- EXERCISE GOAL
Reproduce exactly, and only, the lines below from the one containing "The image size is (797, 598)." through the one containing "This screenshot has height=631, width=1568.".

- DATASET RECORDS

--------------------

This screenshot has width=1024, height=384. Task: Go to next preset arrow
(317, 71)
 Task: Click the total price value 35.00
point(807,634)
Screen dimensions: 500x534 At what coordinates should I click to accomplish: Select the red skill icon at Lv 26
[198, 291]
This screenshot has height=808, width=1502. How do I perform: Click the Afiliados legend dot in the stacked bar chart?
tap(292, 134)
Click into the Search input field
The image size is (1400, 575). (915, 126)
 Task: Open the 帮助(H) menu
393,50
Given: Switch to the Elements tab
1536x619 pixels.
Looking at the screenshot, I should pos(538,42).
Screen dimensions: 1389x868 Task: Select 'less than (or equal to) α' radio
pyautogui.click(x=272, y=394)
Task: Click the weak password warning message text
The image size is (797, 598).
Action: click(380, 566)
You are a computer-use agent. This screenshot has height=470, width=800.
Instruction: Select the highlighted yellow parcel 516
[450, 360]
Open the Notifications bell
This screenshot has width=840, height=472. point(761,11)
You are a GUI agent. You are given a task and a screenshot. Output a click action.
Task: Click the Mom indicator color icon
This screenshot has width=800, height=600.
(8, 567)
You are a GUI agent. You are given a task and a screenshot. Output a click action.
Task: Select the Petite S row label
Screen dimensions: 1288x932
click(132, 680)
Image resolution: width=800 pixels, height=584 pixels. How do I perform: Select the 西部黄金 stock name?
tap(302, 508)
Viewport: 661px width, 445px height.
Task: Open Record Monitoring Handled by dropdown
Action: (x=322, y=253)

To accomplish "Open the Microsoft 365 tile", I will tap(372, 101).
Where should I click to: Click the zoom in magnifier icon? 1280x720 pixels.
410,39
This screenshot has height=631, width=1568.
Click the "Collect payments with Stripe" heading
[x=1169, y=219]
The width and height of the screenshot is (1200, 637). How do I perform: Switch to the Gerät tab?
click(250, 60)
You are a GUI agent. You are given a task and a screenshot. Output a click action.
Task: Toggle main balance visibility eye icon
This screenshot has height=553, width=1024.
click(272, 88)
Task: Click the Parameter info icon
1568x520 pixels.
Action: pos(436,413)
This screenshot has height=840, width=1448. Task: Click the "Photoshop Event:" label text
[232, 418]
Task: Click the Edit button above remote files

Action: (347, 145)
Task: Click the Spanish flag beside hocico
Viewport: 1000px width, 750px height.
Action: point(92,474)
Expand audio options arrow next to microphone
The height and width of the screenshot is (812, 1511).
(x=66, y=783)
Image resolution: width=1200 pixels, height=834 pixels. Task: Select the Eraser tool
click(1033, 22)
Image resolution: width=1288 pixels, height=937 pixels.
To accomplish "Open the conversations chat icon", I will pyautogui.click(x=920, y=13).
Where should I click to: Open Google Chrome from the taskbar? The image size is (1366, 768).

--------------------

- ANSWER TO THE EXERCISE
The image size is (797, 598).
Action: click(380, 566)
You are a computer-use agent. This screenshot has height=470, width=800.
Instruction: Select the highlighted yellow parcel 516
[450, 360]
Open the Notifications bell
This screenshot has width=840, height=472. point(761,11)
You are a GUI agent. You are given a task and a screenshot. Output a click action.
Task: Click the Mom indicator color icon
This screenshot has width=800, height=600.
(8, 567)
You are a GUI agent. You are given a task and a screenshot. Output a click action.
Task: Select the Petite S row label
Screen dimensions: 1288x932
click(132, 680)
Image resolution: width=800 pixels, height=584 pixels. How do I perform: Select the 西部黄金 stock name?
tap(302, 508)
Viewport: 661px width, 445px height.
Task: Open Record Monitoring Handled by dropdown
Action: (x=322, y=253)

To accomplish "Open the Microsoft 365 tile", I will tap(372, 101).
Where should I click to: Click the zoom in magnifier icon? 1280x720 pixels.
410,39
This screenshot has height=631, width=1568.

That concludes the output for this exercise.